Not much longer and you should have a wonderful dress for spring and summer wearing. Rhonda will talk about color blocking. This dress looks marvelous using color blocking.
With all the color blocking possibilities and fabric choices, the Magic Bias Dress from Fashion In Harmony is one of the most versatile patterns I have ever come across. But like with everything, I tend to get a little board, so for the construction posts, I decided to try something a little different by developing an asymmetrical hemline and creating a tunic rather than a dress or a blouse.
To do this, I simply turned up the hem of the dress pattern and made it completely square across the bottom.
Here you see the pieces laid out. If you do decide to give it a try, just remember that the triangular shaped inset piece will also need to be shortened. Pictures of the tunic will be at the end of the post.
When constructing a bias garment, there are a few things to keep in mind.
As you know, the Magic Bias Dress is cut on the straight of grain. The front and back neckline as well as the armholes are on the bias and can easily stretch out.
The instructions talk about using a stay tape to secure the armholes, front and back necklines, as well as the shoulder seams. In all honesty, I did not use the tape to secure my seams. I stay stitched the neckline as well as the armholes and had no issues with either stretching.
To stay stitch, begin with the yoke piece. Stitch around the neckline. A small portion of the armhole is included in the yoke and will also need to be stay stitched. I am pointing to the area below.
When stitching, be extremely careful to not pull the fabric through the machine and stitch 1/4″ away from the edge.
Now stitch the back neckline as well as the armholes.
On many occasions, I have seen people pick up a bias garment by the shoulders to carry it to the machine. In order to keep the fabric from stretching, I actually ball my fabric together to carry it to the machine. This will eliminate stress on the seams.
Do not pin the garment in your lap. Pin with the garment laying on a table. The table will help to secure garment and keep is from stretching.
Begin by sewing the triangular inset piece to the side of the main body of the garment. The seam allowances on the straight of grain seams are 3/8″. Once the seam is sewn, press toward the main portion of the garment.
Now sew the yoke to the main body of the garment. Press the seam towards the main body of the garment.
Now bring the triangular inset piece over the the other side and sew to the yoke and the main body of the garment. The seam should meet perfectly at the armhole and form a point as you see below.
The next step will be to sew the shoulders of the dress.
Keep in mind that the shoulder seams are bias seams and the seam allowance is 1″.
If you are concerned about the shoulder seams stretching, use the pattern as your guide and cut a piece of twill tape the length of the shoulder seam.
Then lay the twill tape over the shoulder seam and stitch in place.
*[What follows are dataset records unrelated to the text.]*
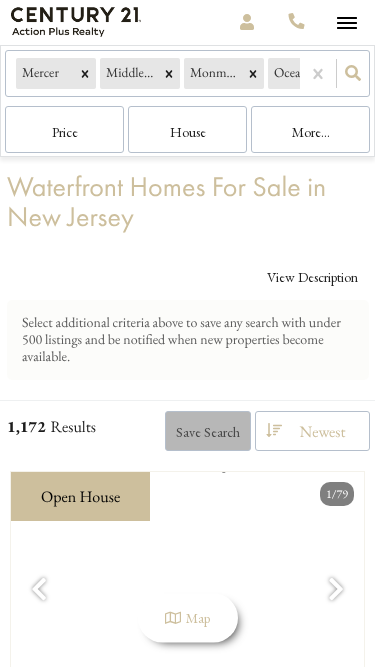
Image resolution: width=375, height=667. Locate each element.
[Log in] (246, 22)
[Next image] (336, 590)
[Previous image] (39, 590)
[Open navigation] (346, 23)
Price (65, 132)
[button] (85, 73)
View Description (312, 277)
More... (311, 132)
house (188, 132)
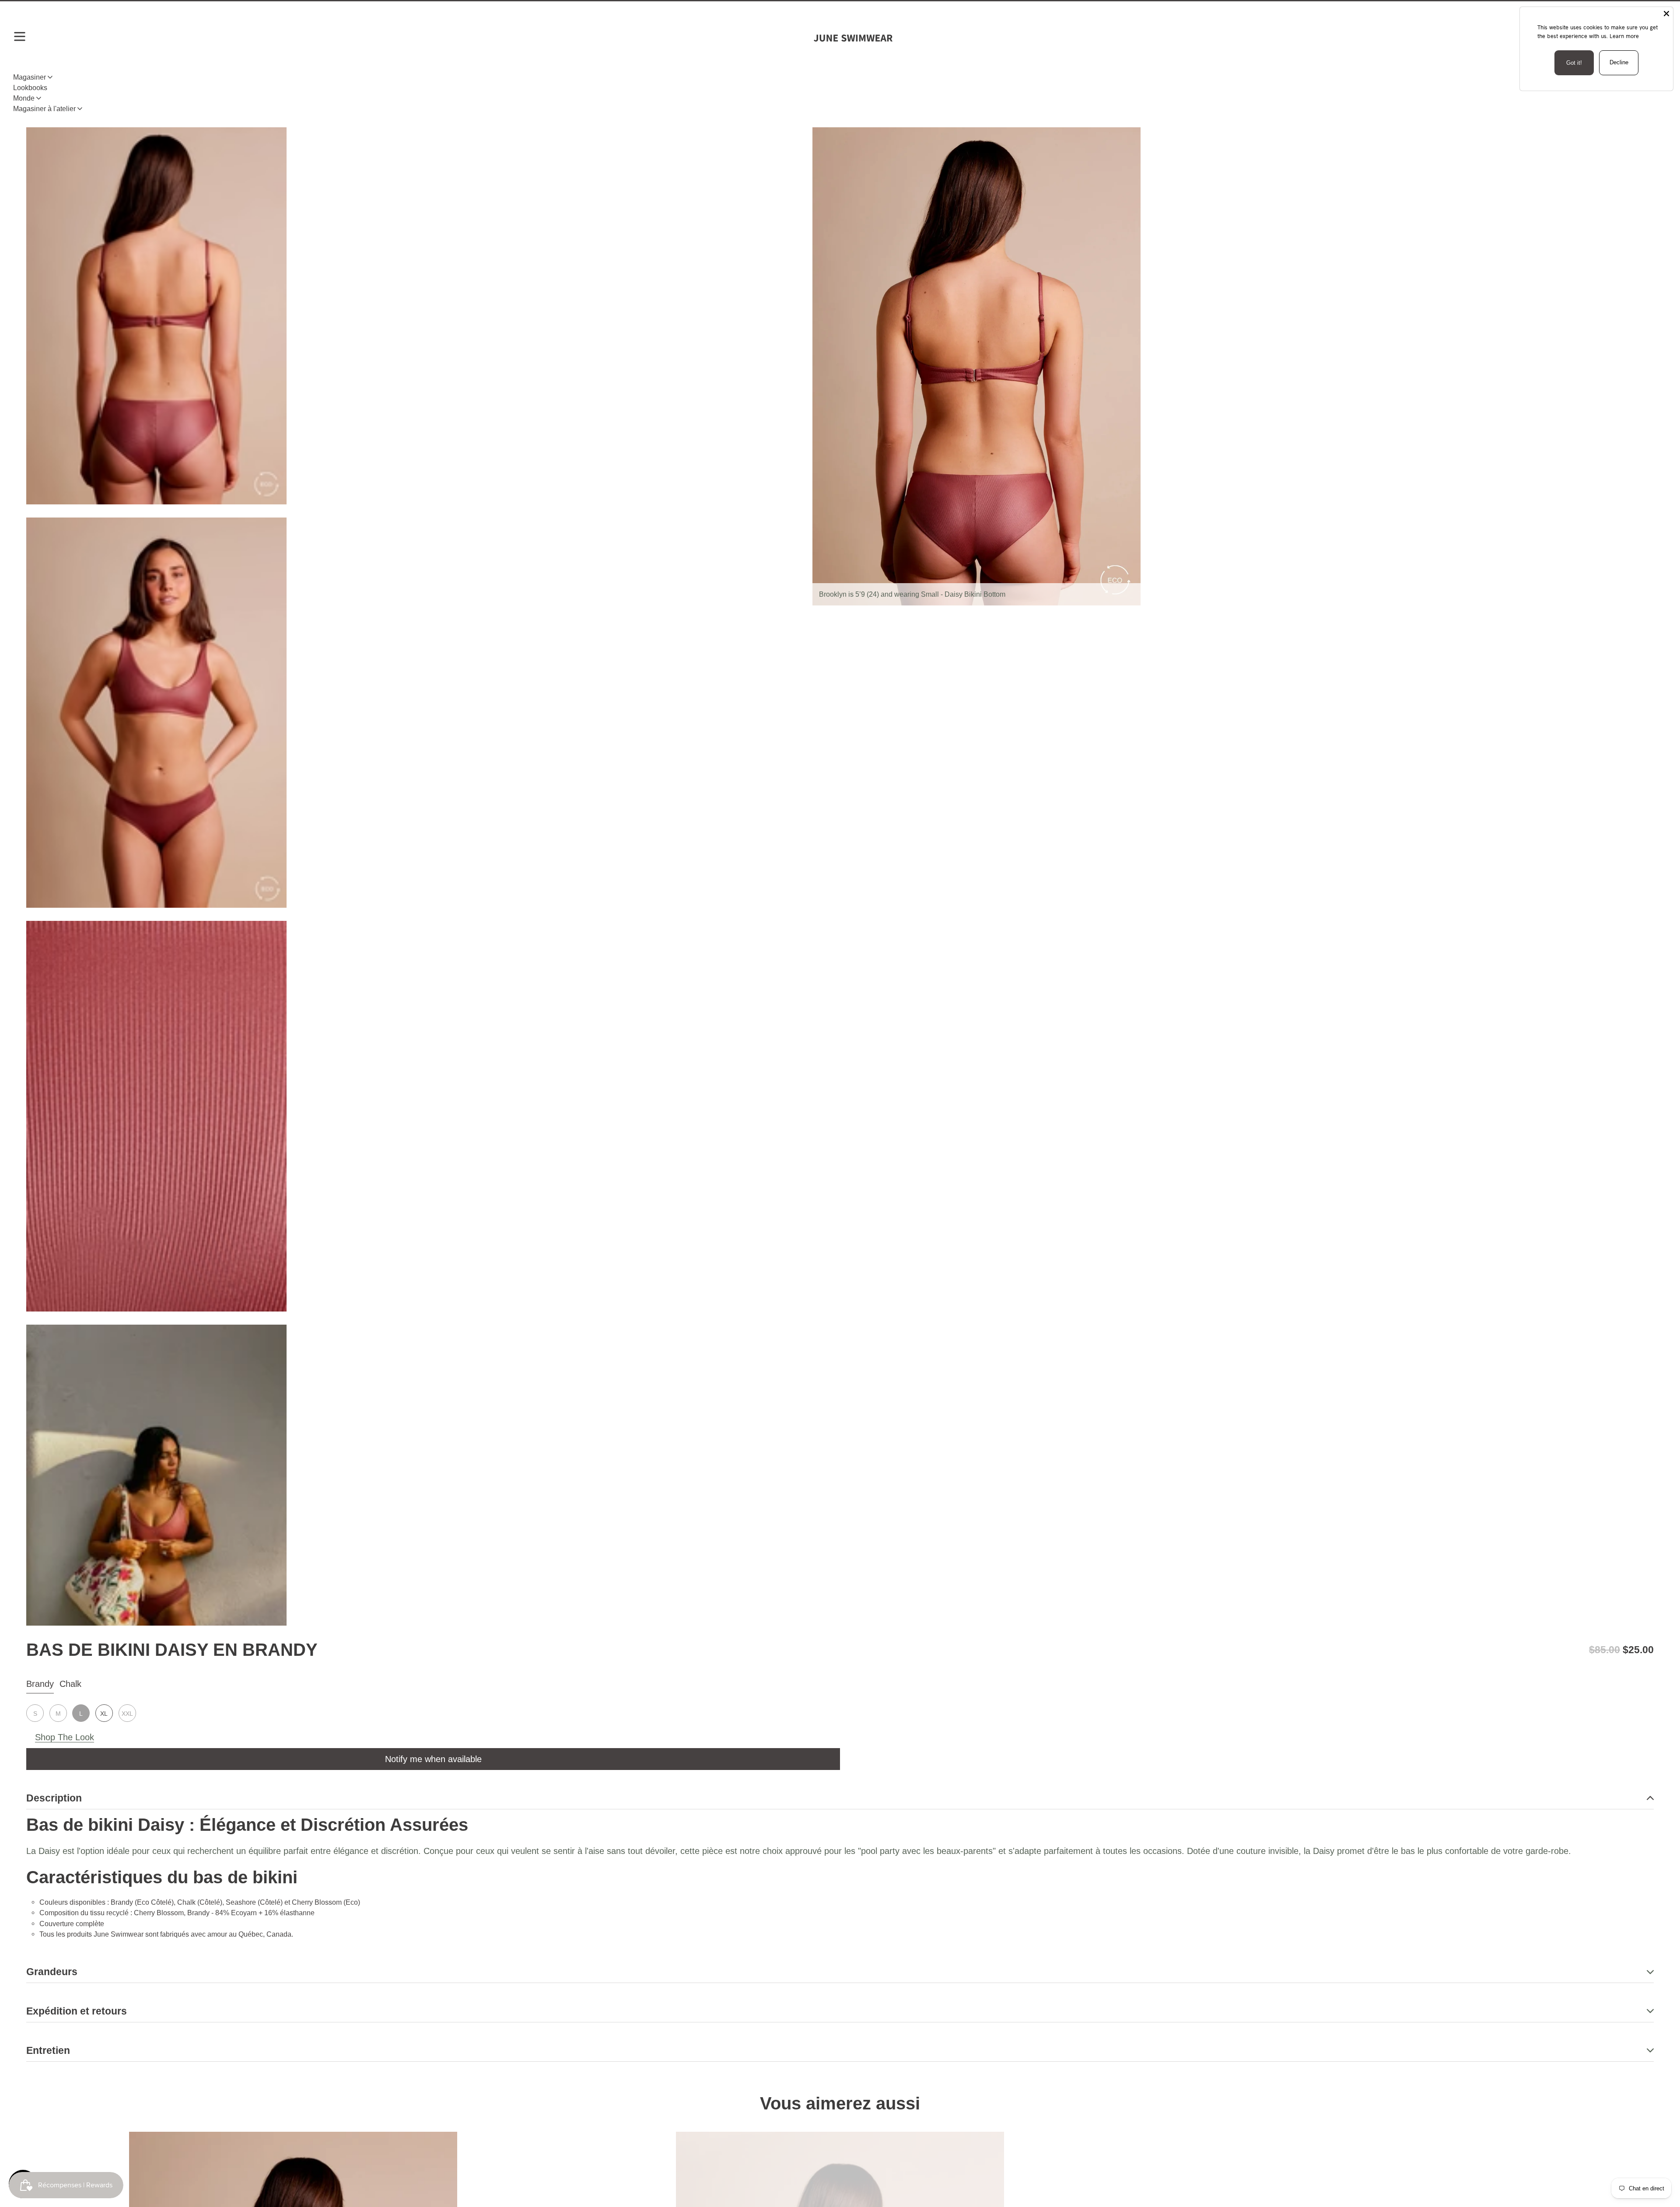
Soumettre (840, 1479)
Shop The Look (64, 1737)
Once the seam has been secured, trim the seam allowance down to 3/8″.
Just a little sneak peek at the asymmetrical hemline. I have a surprise up my sleeve, so be sure to pop back for our final post to see what I do.
And the tunic on the dress form.
The original dress was made with the petal sleeve that is provided in the pattern. This is a very soft and feminine sleeve that gently falls against the arm. Lovely to wear.
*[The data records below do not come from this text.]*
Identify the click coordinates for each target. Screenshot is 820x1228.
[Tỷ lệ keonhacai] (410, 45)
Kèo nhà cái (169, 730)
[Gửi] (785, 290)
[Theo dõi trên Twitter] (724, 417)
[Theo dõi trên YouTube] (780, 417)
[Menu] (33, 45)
In our final post, I will finish the color blocked dress I did for our last post, and rather than the petal sleeve, I will use the free flutter sleeve pattern that is available on the Fashion In Harmony website. You can find the pattern HERE.
The neckline of the dress is finished with a French piping method. A lovely seam finish. Looks like piping, but so much easier to do. I will also finish the armholes of the tunic with the French piping method as I think a sleeveless version will be nice for the tunic.
The petal sleeve pattern will be used for the red and orange color blocked dress, so you will have the opportunity to see a number of sleeve finishes.